__Activity__
Copy each entry below exactly. No images.

__Records to use__
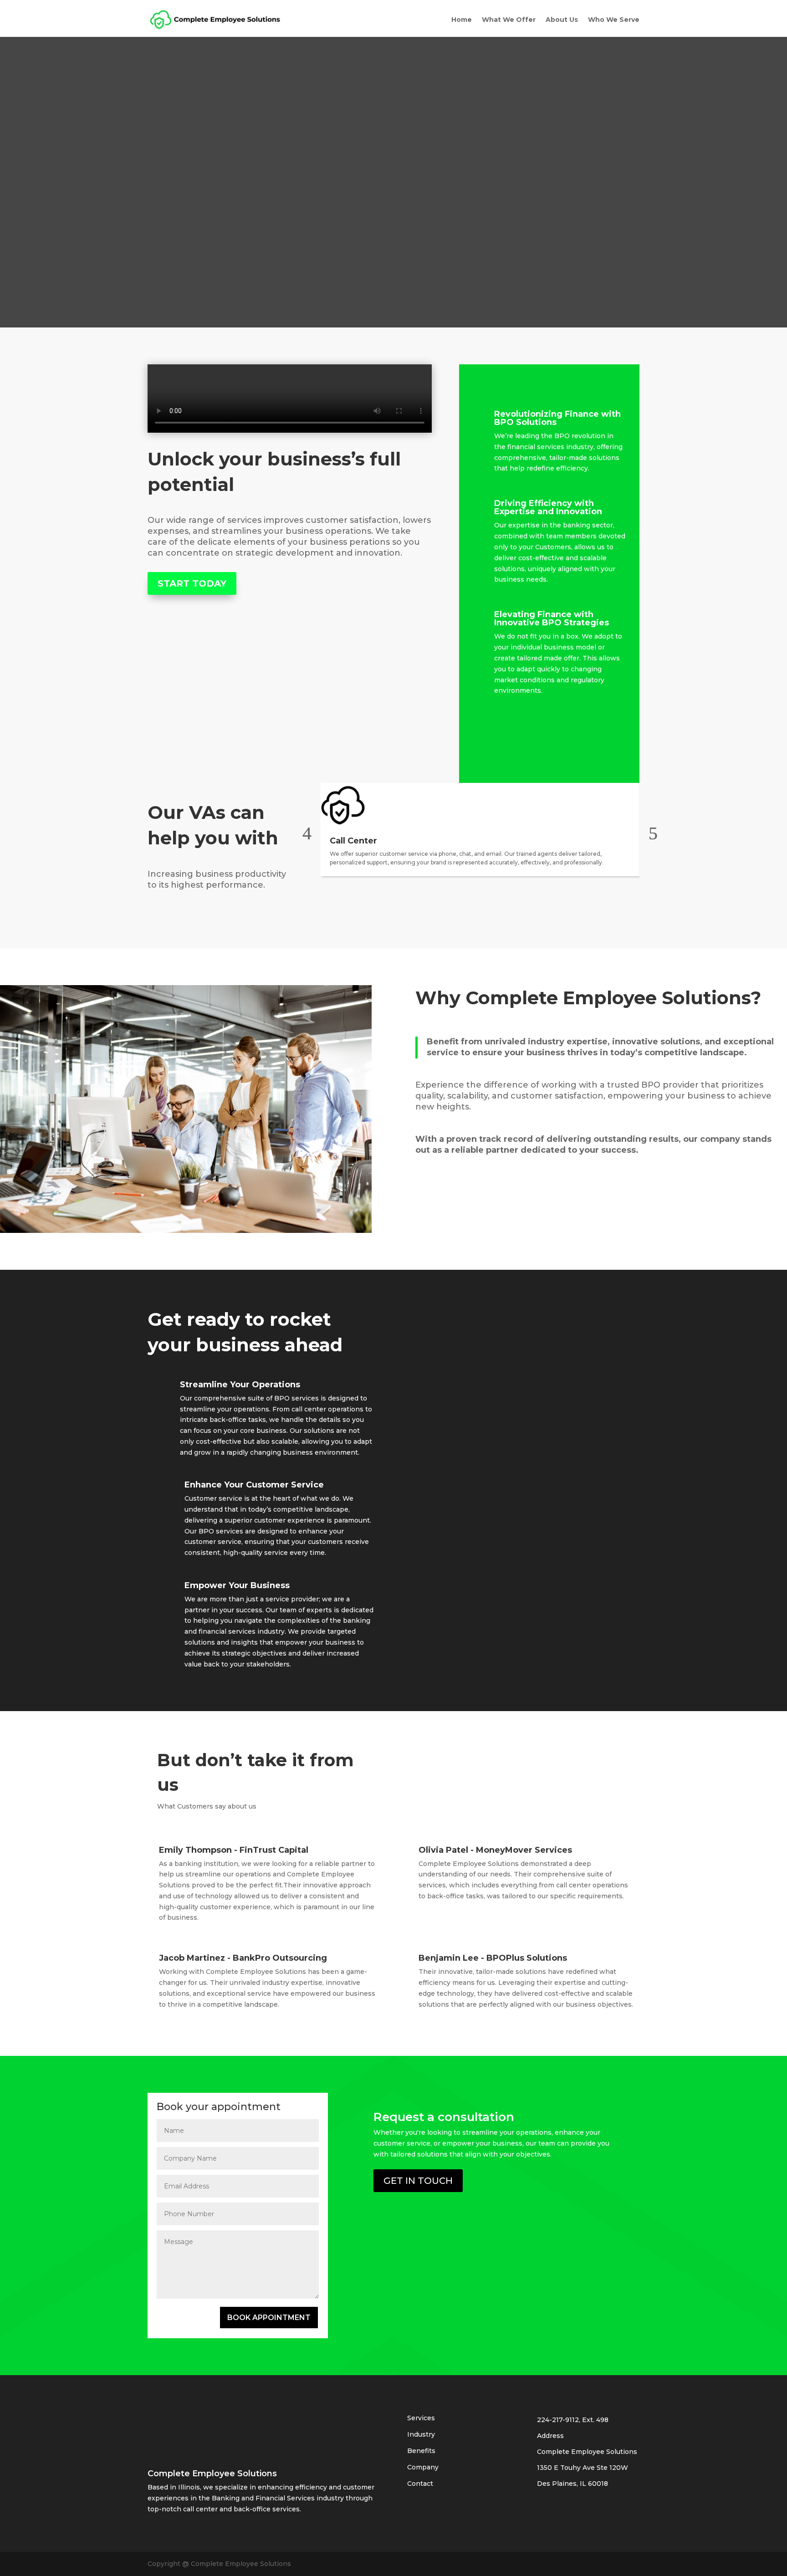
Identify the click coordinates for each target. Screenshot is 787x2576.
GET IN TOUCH (418, 2180)
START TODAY (192, 583)
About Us (562, 19)
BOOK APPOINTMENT (269, 2317)
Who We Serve (613, 19)
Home (461, 19)
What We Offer (509, 19)
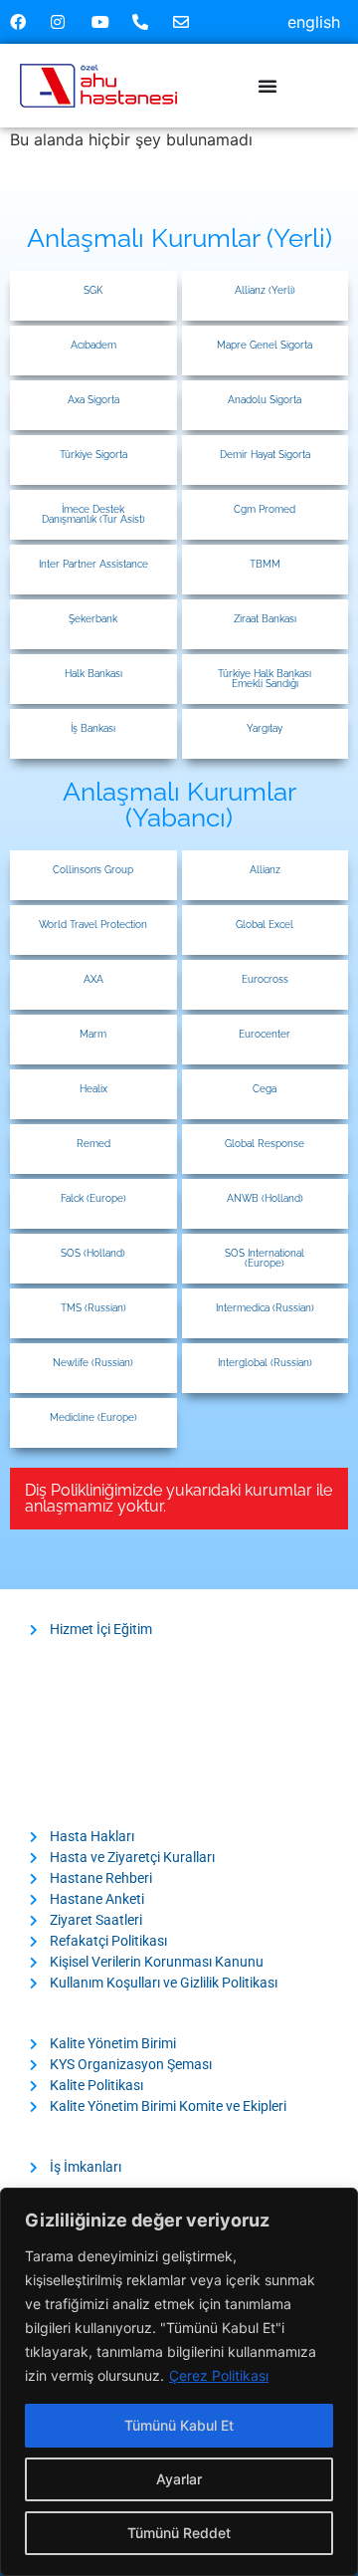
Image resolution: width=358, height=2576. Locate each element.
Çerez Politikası (218, 2375)
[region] (179, 2382)
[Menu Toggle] (267, 86)
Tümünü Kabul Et (179, 2425)
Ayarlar (179, 2478)
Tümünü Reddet (179, 2532)
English (313, 22)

__Exercise result__
Identify the click coordinates for each target. Screenshot is 787x2576.
GET IN TOUCH (418, 2180)
START TODAY (192, 583)
About Us (562, 19)
BOOK APPOINTMENT (269, 2317)
Who We Serve (613, 19)
Home (461, 19)
What We Offer (509, 19)
Image resolution: width=358, height=2576. Locate each element.
Çerez Politikası (218, 2375)
[region] (179, 2382)
[Menu Toggle] (267, 86)
Tümünü Kabul Et (179, 2425)
Ayarlar (179, 2478)
Tümünü Reddet (179, 2532)
English (313, 22)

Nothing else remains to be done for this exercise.